Среди отечественных исследователей, анализирующих концепт «острой силы», также нет единого мнения относительного того, каким содержанием его наполнять. К.М. Табаринцева-Романова, проведя в своей работе «Новые S-мощи государства: теоретический аспект» сравнительный анализ «мягкой», «жесткой», «умной», «острой» силы, а также других видов внешнеполитической деятельности, например, таких как «нормативная» и «идеологическая» сила, приходит к выводу, что реальное разделение существует между «жесткой» и «мягкой» силой, все остальные виды, включая «острую силу», представляют собой их гибридные формы (Табаринцева-Романова, 2021, с. 77). О.И. Лазоркина в публикации «Sharp power» или авторитаризм в действии» критикует концепцию К. Уокера и Дж. Людвиг, поскольку в ее основе лежат «эмоции, которые подпитываются фактами», а «оценки, представленные в докладе, носят крайне субъективный характер» (Лазоркина, 2019, с. 30). Исследователь призывает критически подходить к новой терминологии, поскольку она направлена скорее на закрепление обострившегося в последние годы идеологического и информационного противостояния стран либерального лагеря и остального мира.
Схожую аргументацию приводят авторы публикации «Концепт «острой силы» в исследованиях внешнеполитических стратегий», указывая на негативные последствия попытки разграничения «мягкой» и «острой» силы. По их мнению, реализация такого подхода на практике сопряжена с разделением поступающей в общественное пространство информации в соответствии с ее источником. Согласно концепту «острой силы», позиция стран с нелиберальными формами правления должна восприниматься как заведомо искаженная, поскольку формирование объективной точки зрения в условиях государственной монополии на информационную повестку представляется априори невозможным. Очевидно, что введение термина «острая сила» действительно не расширяет аналитическую рамку для исследования внешнеполитической деятельности, зато создает новую разделительную линию, которая способствует обострению информационной войны (Волкова и др., 2020, с. 21).

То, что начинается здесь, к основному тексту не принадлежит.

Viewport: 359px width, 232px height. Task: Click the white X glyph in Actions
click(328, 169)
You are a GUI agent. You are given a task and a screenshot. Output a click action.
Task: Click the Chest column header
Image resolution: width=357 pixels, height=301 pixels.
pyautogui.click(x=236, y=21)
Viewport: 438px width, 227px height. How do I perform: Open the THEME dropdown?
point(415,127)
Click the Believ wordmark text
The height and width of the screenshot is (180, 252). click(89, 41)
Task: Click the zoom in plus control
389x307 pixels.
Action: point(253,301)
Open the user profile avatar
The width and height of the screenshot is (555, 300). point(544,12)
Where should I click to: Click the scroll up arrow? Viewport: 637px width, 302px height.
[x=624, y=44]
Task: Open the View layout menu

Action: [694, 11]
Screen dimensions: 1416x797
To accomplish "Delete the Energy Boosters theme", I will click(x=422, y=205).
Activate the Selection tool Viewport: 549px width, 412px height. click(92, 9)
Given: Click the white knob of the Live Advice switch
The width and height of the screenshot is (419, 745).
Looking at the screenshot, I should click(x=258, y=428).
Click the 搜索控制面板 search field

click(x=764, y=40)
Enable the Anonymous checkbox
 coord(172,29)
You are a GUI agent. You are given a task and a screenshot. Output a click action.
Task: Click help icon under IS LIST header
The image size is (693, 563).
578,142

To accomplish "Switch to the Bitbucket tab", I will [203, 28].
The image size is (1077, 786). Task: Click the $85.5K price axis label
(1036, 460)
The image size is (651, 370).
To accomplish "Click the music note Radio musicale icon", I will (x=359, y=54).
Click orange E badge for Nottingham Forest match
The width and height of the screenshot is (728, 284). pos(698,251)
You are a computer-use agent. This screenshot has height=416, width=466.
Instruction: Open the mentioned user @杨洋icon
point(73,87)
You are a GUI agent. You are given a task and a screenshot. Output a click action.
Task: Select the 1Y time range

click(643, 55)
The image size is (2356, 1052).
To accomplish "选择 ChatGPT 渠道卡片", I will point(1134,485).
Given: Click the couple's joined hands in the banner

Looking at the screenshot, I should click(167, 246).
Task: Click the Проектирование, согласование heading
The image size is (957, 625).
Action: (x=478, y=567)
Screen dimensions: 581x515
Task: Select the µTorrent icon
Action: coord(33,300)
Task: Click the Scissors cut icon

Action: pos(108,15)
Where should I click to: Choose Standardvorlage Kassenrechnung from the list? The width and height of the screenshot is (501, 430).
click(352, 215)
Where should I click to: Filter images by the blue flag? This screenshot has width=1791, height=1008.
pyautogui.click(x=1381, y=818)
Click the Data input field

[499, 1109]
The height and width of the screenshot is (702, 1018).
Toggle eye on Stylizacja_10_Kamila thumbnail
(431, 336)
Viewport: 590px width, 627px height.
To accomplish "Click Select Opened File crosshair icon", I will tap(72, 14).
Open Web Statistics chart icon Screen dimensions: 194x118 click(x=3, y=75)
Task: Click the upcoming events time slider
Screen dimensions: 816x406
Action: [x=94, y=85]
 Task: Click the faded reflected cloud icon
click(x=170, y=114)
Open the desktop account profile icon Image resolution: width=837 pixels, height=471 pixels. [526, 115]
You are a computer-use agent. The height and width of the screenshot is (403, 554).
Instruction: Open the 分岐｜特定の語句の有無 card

Отдельный пласт отечественных исследований в области «острой силы», в рамках которого раскрывается ее суть как набора дискурсивных и коммуникативных практик, представлен в работах А. А. Романова и Л. А. Романовой. Как утверждают исследователи, технологии «острой силы» являются функциональным инструментарием реализации комплексной стратегии переформатирования общественного мнения в стране-реципиенте. При этом основная цель использования подрывных механизмов в информационно-психологическом противостоянии сводится к формированию вербальных практик, максимально коррелирующих с болевыми точками объекта воздействия (Романов, 2020; Романов, Романова, 2020; Романов и др., 2020).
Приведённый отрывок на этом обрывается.